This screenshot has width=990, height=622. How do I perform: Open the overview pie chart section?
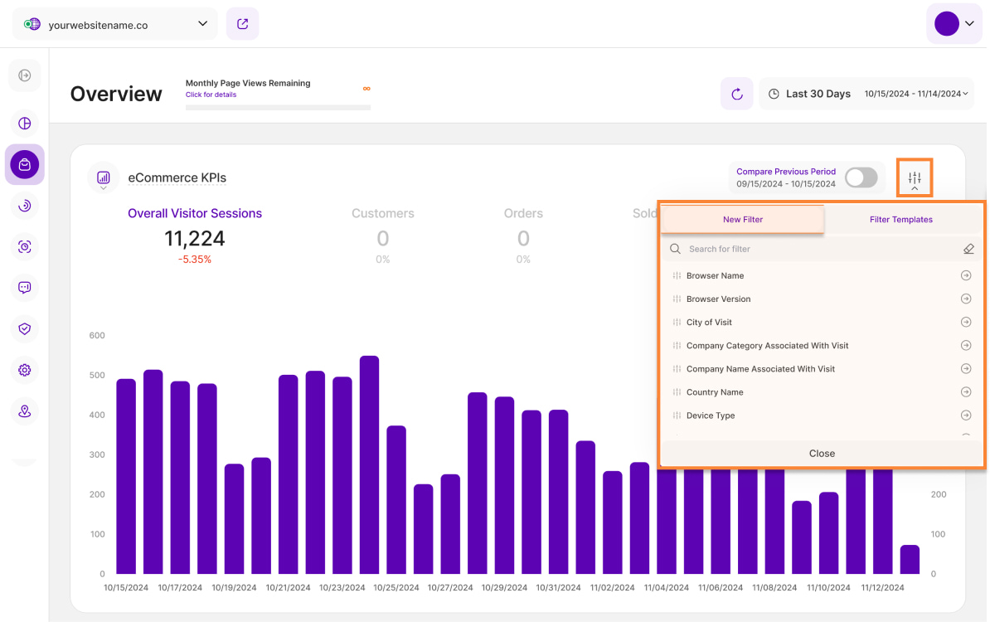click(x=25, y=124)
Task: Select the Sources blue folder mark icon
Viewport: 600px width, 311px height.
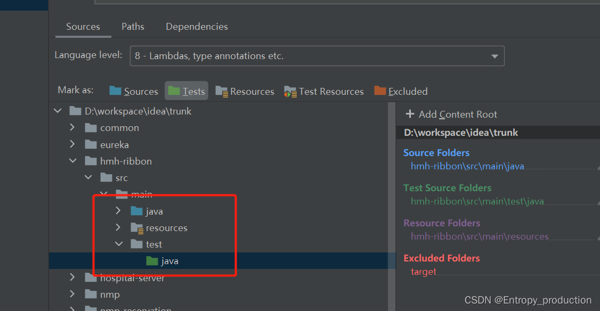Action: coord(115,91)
········
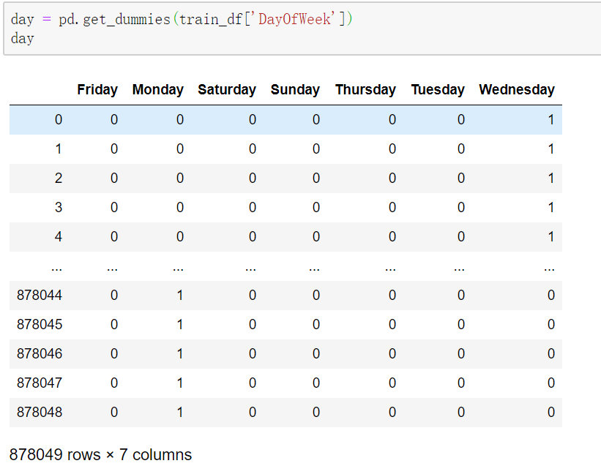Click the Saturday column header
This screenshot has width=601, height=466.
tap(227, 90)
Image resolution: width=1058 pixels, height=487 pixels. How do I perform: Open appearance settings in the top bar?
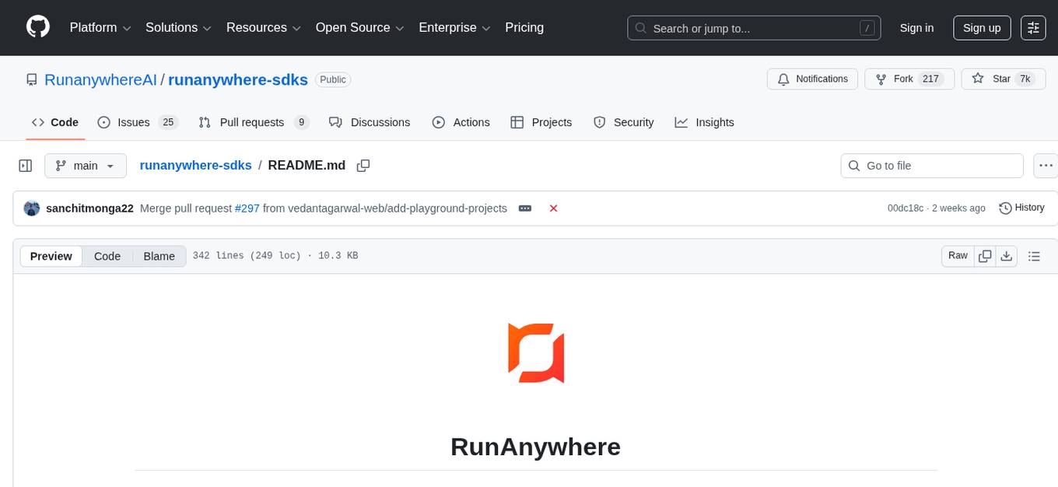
········
Rewrite the data from the line with "Click the Saturday column header" through the line with "Image resolution: width=1058", replacing "appearance settings" with "display settings" and leaving everything else unchanged, and omit the pictures.

Click the Saturday column header
This screenshot has width=601, height=466.
tap(227, 90)
Image resolution: width=1058 pixels, height=487 pixels. How do I perform: Open display settings in the top bar?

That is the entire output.